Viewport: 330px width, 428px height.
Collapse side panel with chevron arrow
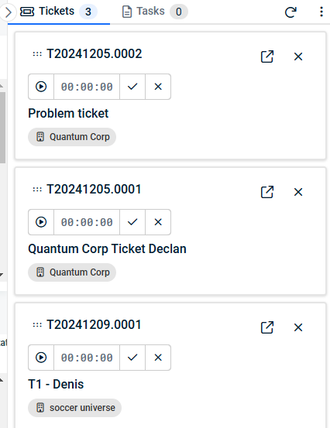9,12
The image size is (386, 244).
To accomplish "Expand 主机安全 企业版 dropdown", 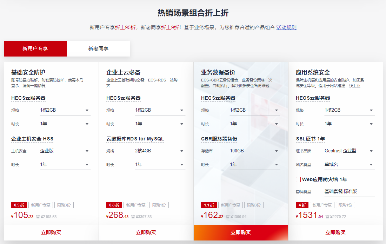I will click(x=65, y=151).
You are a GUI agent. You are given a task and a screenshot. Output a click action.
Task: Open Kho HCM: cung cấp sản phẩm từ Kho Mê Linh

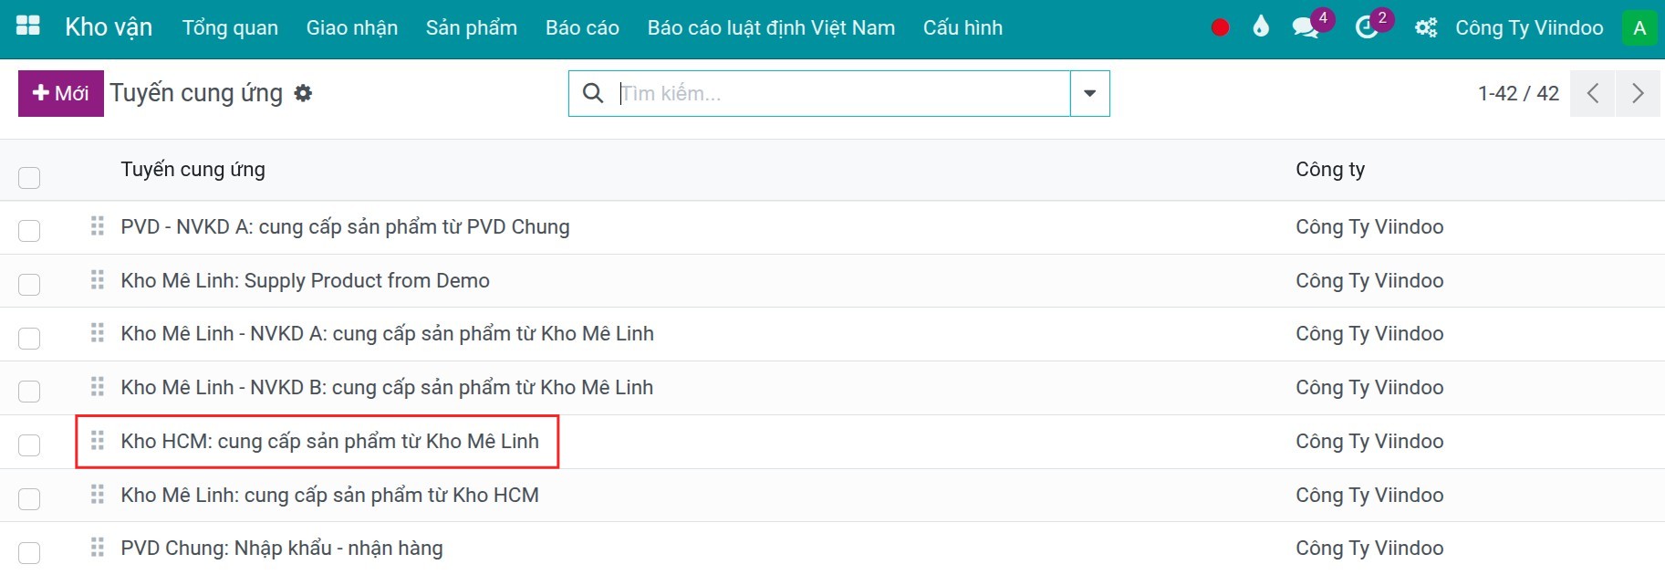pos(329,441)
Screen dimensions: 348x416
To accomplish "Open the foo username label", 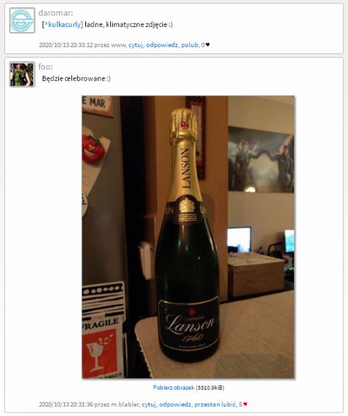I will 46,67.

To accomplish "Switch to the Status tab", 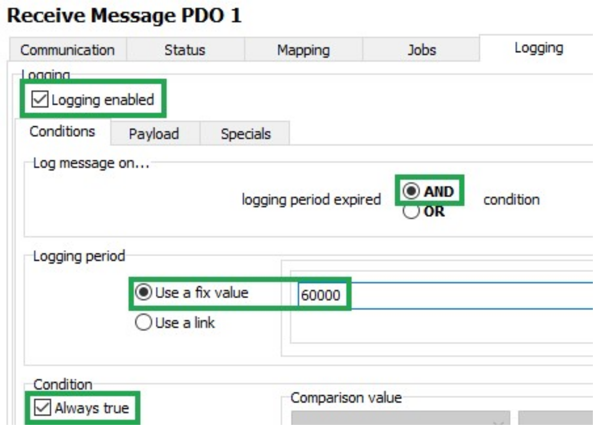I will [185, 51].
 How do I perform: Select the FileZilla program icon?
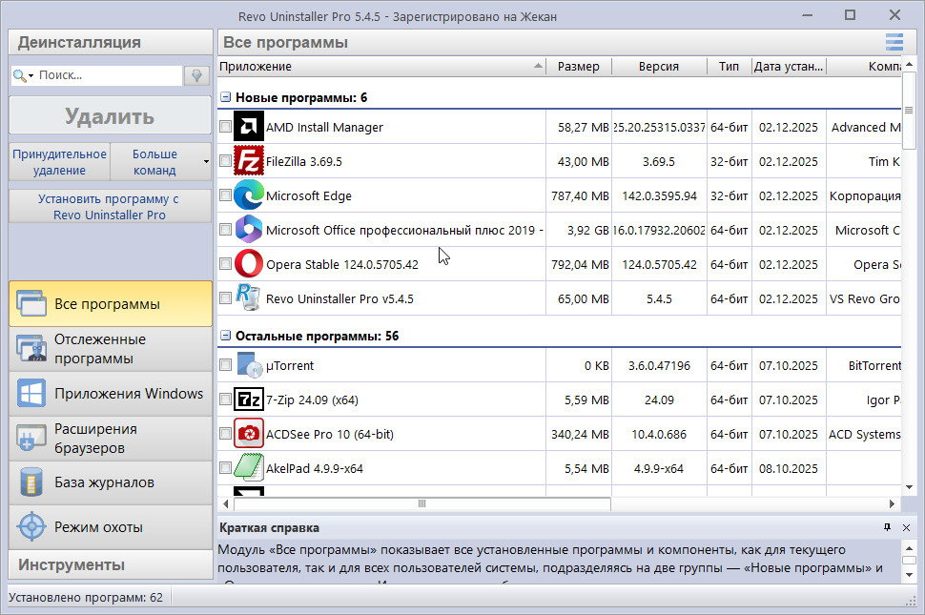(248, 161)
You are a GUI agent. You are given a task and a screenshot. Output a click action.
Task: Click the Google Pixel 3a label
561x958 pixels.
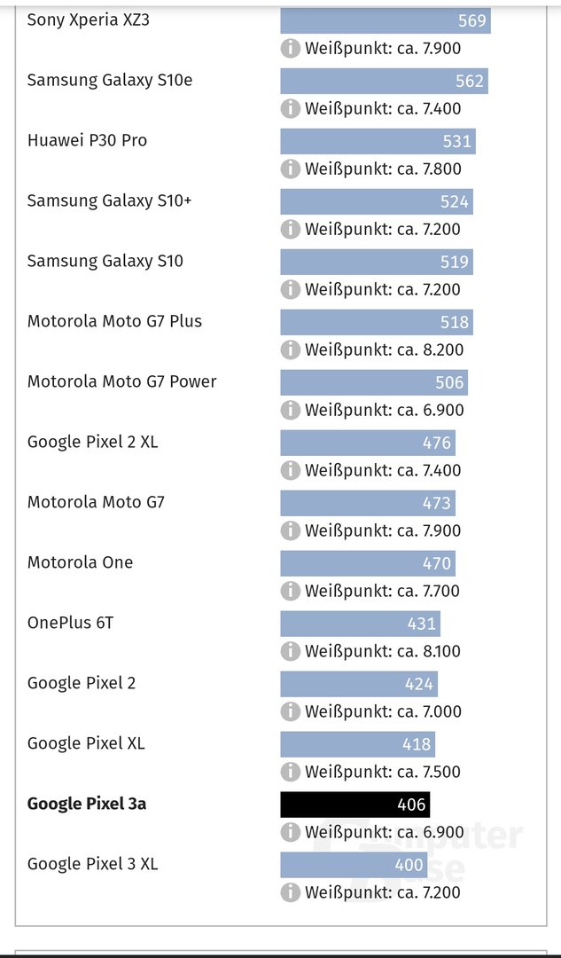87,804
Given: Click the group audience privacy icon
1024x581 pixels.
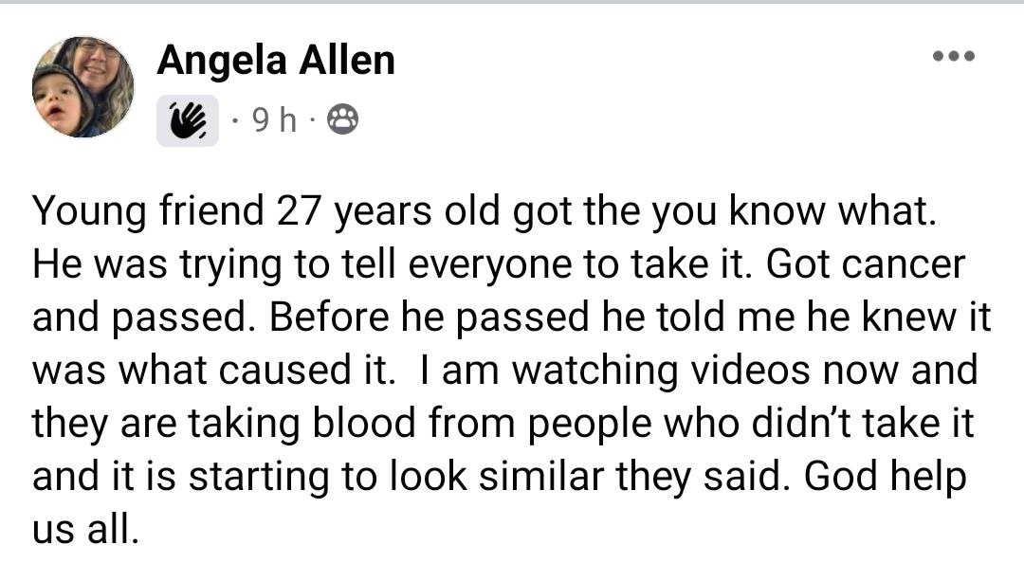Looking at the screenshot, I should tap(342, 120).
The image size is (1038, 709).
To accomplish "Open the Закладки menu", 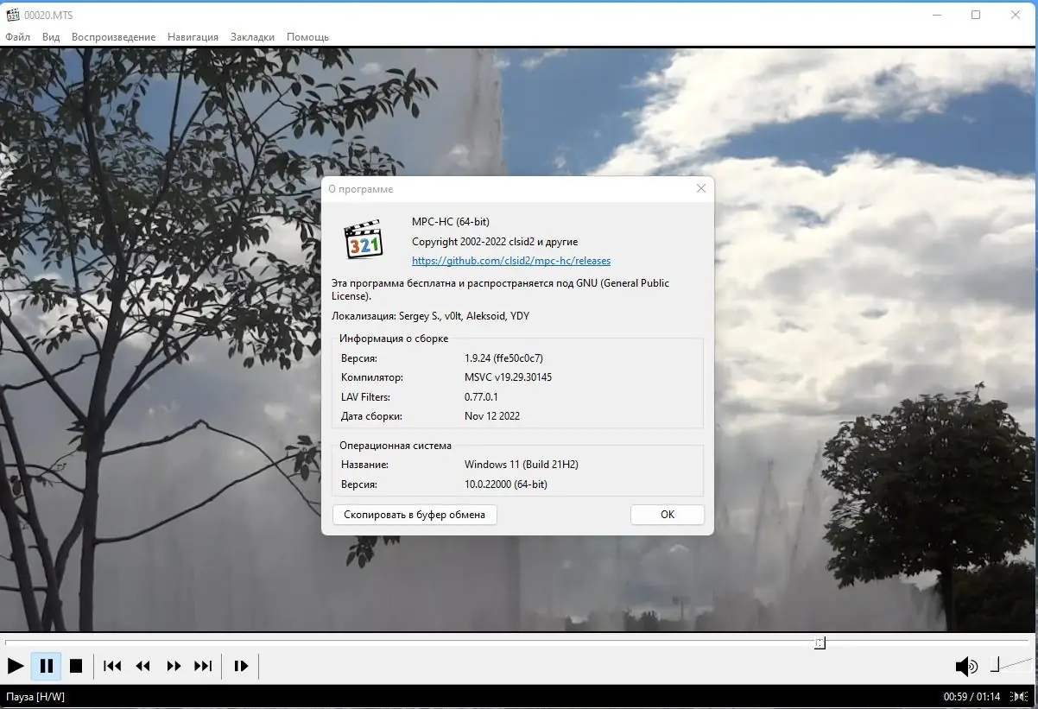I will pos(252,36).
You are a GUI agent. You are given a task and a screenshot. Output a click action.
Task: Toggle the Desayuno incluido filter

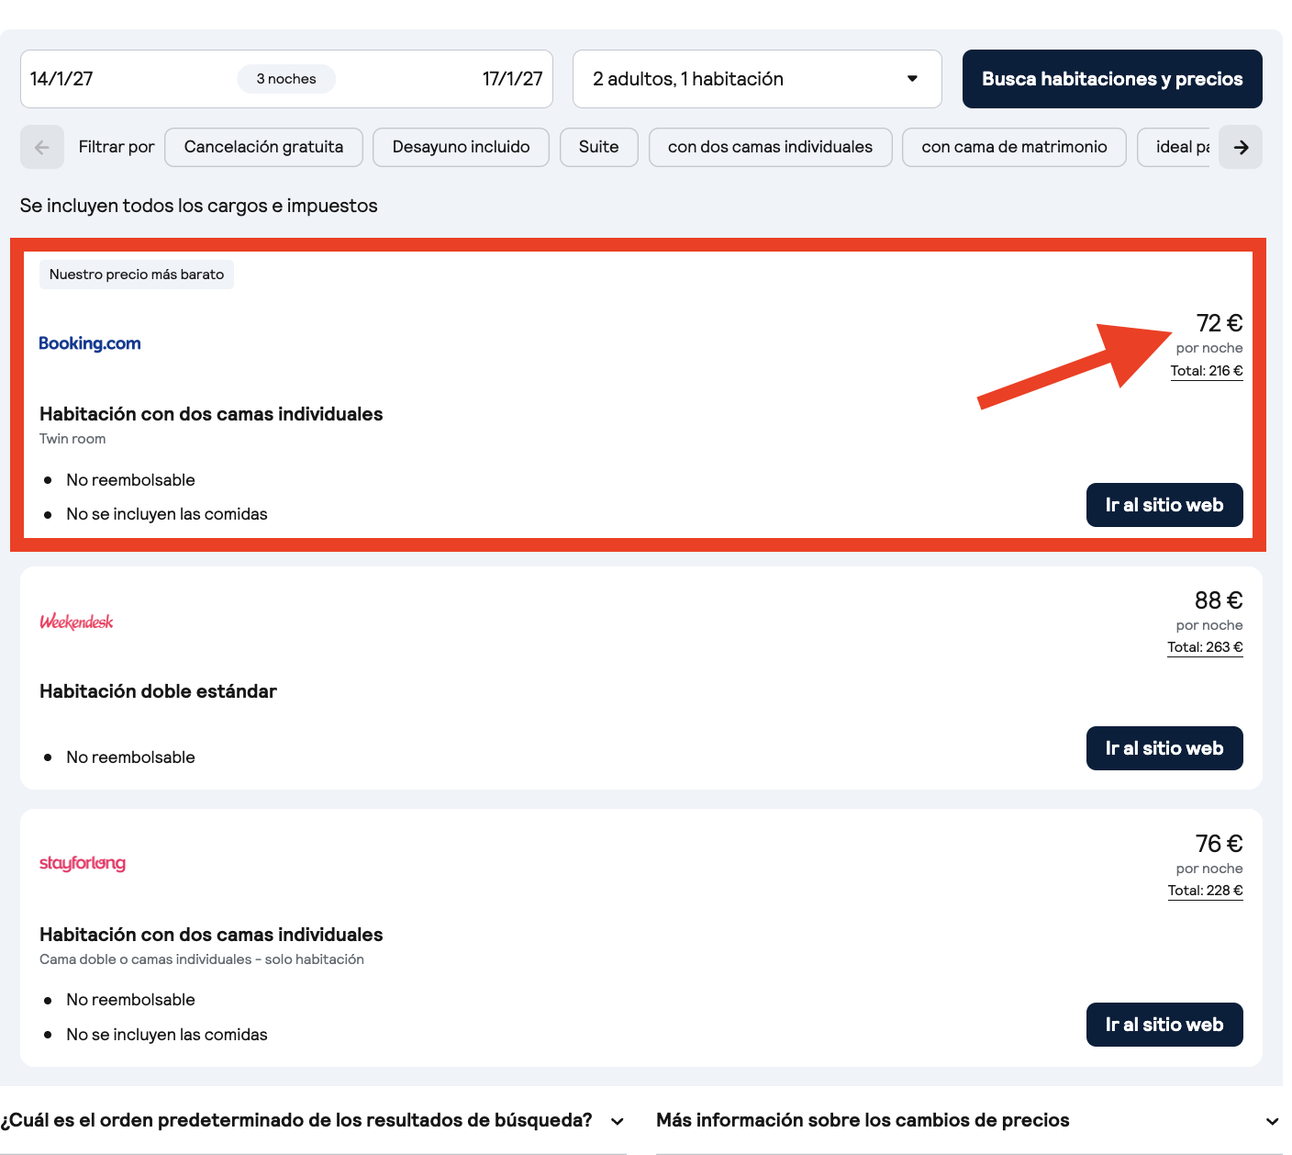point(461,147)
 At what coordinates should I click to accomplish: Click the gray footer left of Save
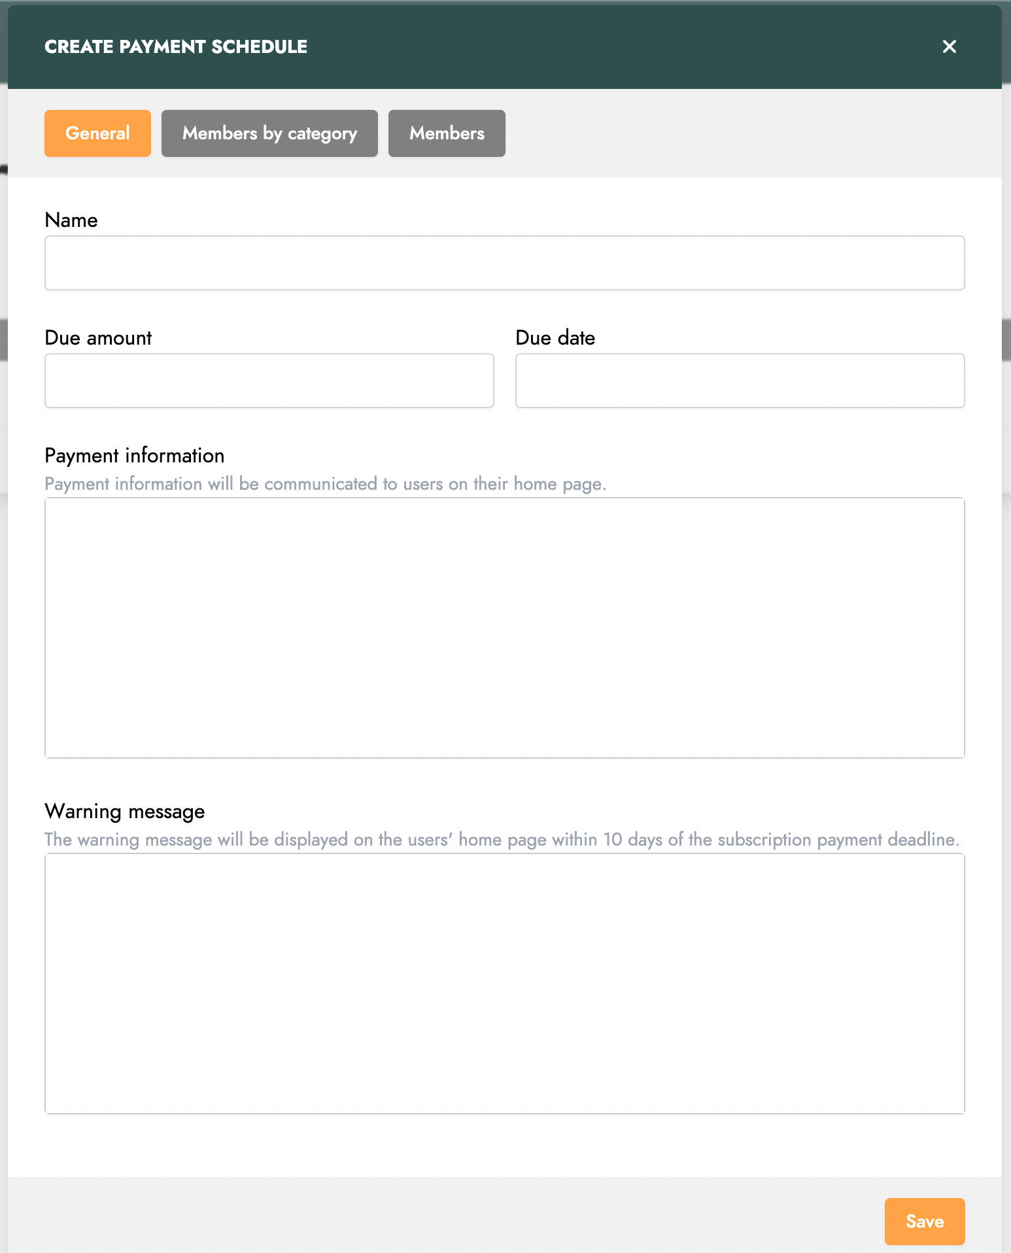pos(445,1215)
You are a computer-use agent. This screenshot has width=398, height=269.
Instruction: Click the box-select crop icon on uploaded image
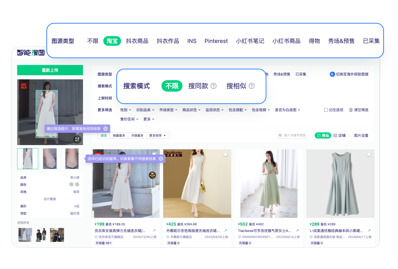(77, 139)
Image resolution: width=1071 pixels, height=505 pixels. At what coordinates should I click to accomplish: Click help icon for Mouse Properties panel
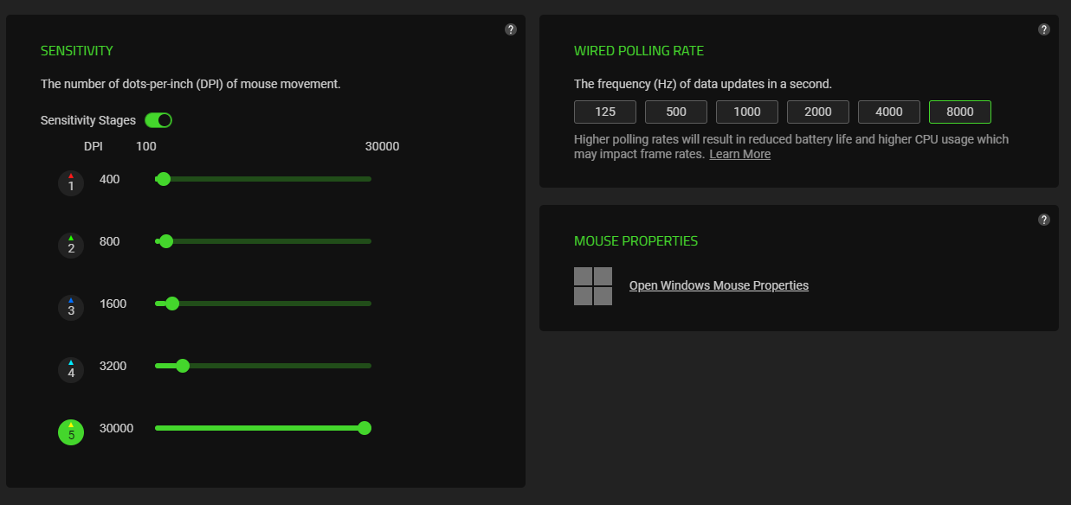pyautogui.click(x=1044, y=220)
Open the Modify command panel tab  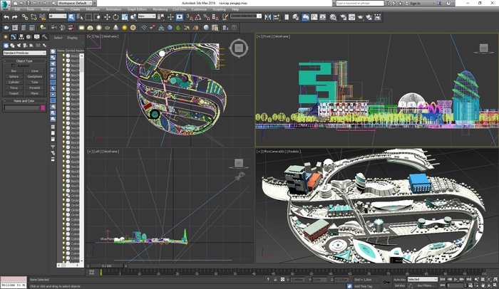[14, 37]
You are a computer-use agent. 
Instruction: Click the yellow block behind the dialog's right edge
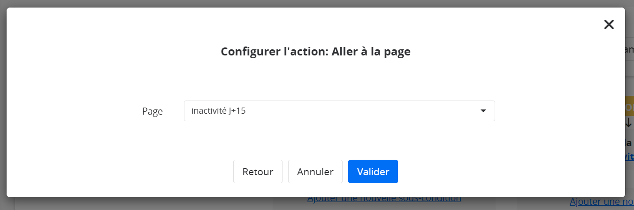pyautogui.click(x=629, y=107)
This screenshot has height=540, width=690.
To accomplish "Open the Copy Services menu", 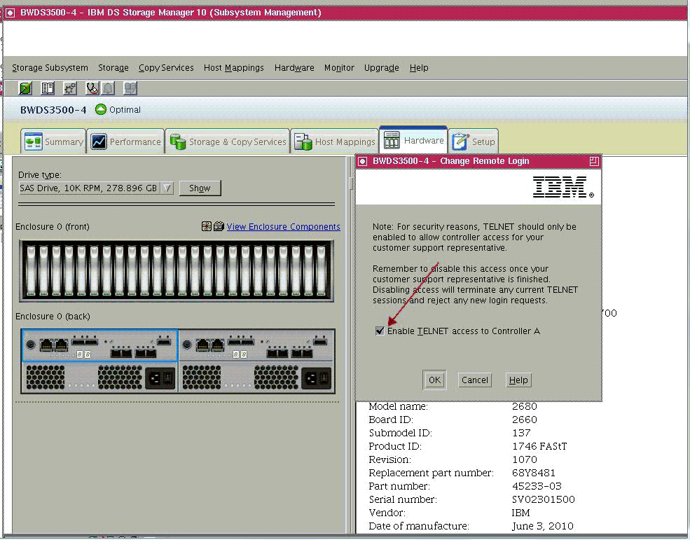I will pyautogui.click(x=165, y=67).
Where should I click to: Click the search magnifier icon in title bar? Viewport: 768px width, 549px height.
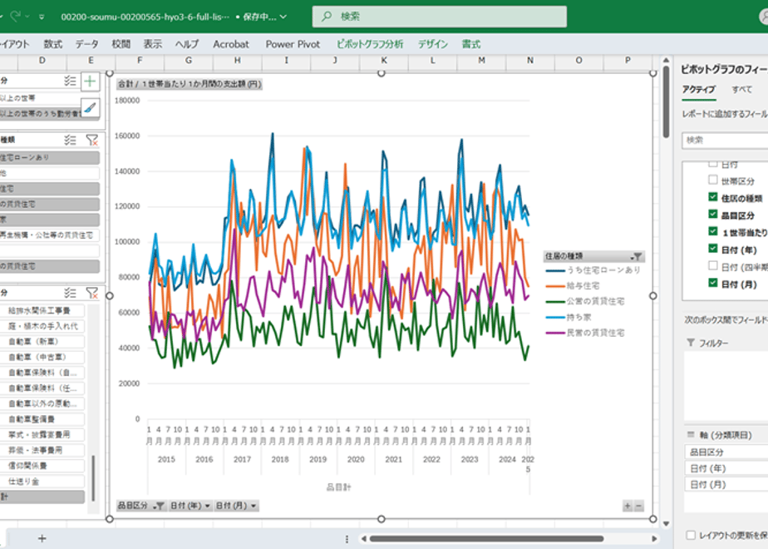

**Your goal**. Extract every line above that contains the word "Viewport".

**Response area**.
Viewport: 330px width, 428px height.
Where should I click to: Click the search magnifier icon in title bar? Viewport: 768px width, 549px height.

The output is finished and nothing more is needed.